Common-Crawl (CC) is an Awesome free and open source collection of crawled data from the world wide web spanning back many years. Common-Crawl does what Google and Bing does but allows for anyone to access their information and analysis the information for free and to use the data commercially for free. The data sets recorded are now tipping many petabytes and are stored on AWS S3 for free courteous of Amazon.

Today we will be investing this available information by using Python and a couple plugins to analyze the stored raw HTML code.
The data stored is in a compressed format due to many pure HTML pages, hence finding specific pages can be difficult.

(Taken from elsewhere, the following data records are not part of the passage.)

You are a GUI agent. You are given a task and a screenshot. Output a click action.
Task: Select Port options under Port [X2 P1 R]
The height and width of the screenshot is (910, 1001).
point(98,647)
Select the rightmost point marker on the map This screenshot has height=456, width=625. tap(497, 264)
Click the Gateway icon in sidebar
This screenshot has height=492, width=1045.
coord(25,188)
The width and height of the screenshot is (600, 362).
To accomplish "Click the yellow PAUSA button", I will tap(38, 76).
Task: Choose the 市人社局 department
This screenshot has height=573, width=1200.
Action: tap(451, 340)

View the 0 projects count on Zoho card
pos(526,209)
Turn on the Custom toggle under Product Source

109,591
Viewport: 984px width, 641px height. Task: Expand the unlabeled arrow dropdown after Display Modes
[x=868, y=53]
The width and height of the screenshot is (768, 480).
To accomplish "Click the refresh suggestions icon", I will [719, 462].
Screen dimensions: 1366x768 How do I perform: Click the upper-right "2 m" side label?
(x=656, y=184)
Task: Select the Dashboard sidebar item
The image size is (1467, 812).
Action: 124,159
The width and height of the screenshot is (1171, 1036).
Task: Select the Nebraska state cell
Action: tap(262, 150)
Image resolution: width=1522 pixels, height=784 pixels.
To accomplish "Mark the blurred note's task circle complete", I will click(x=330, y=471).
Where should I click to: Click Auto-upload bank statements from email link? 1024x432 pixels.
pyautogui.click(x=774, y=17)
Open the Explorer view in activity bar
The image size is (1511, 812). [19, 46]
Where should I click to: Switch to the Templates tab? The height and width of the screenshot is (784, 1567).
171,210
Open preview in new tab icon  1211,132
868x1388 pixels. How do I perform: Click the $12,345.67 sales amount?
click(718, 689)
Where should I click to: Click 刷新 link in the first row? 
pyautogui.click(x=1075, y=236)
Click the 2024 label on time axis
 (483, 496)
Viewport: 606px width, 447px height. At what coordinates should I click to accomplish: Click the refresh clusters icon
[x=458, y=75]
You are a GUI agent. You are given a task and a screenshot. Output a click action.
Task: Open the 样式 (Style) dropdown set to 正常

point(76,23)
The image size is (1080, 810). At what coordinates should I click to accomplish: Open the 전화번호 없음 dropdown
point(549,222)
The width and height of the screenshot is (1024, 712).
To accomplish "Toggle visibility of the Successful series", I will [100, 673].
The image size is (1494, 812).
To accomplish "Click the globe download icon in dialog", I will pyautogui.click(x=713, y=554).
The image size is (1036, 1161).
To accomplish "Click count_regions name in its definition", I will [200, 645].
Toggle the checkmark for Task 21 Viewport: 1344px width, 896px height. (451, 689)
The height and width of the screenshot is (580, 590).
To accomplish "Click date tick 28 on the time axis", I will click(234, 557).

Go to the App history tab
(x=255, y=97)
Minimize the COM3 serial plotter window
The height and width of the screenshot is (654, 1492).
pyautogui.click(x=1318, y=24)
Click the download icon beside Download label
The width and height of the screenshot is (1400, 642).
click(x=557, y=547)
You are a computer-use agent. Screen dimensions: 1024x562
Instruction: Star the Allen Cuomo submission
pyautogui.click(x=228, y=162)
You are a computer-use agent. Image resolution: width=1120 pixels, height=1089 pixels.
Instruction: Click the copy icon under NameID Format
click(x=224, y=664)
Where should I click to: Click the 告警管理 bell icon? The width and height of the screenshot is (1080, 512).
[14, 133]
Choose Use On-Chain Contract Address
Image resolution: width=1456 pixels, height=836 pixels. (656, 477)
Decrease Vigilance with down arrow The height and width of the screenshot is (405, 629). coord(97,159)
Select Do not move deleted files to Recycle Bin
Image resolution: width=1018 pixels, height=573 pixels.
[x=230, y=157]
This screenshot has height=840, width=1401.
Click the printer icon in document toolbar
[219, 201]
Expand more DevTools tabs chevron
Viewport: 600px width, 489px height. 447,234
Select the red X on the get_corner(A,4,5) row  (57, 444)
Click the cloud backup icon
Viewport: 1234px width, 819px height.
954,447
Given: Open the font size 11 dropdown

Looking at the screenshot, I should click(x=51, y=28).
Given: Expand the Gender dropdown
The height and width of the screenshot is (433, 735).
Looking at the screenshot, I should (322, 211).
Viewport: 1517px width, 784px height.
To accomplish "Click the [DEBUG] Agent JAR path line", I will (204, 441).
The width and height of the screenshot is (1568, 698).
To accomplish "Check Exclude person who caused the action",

Common-Crawl have provided a useful API (http://index.commoncrawl.org/) which Apps may access and use to find all pages with a specific domain name. When visiting the API page, you may notice how there is a long list of entries which start with “/CC-MAIN-…”. This long list is the snapshots or datasets that Common-Crawl find each month, this means that you may actually go back many months or years to find and extract information. For this example, we will use the latest dataset CC-MAIN-2017-39-index.

Below is the API call we will use in our application. The first %s is the data set number so eg. “2017-39” and the second is the %s is the desired domain to search.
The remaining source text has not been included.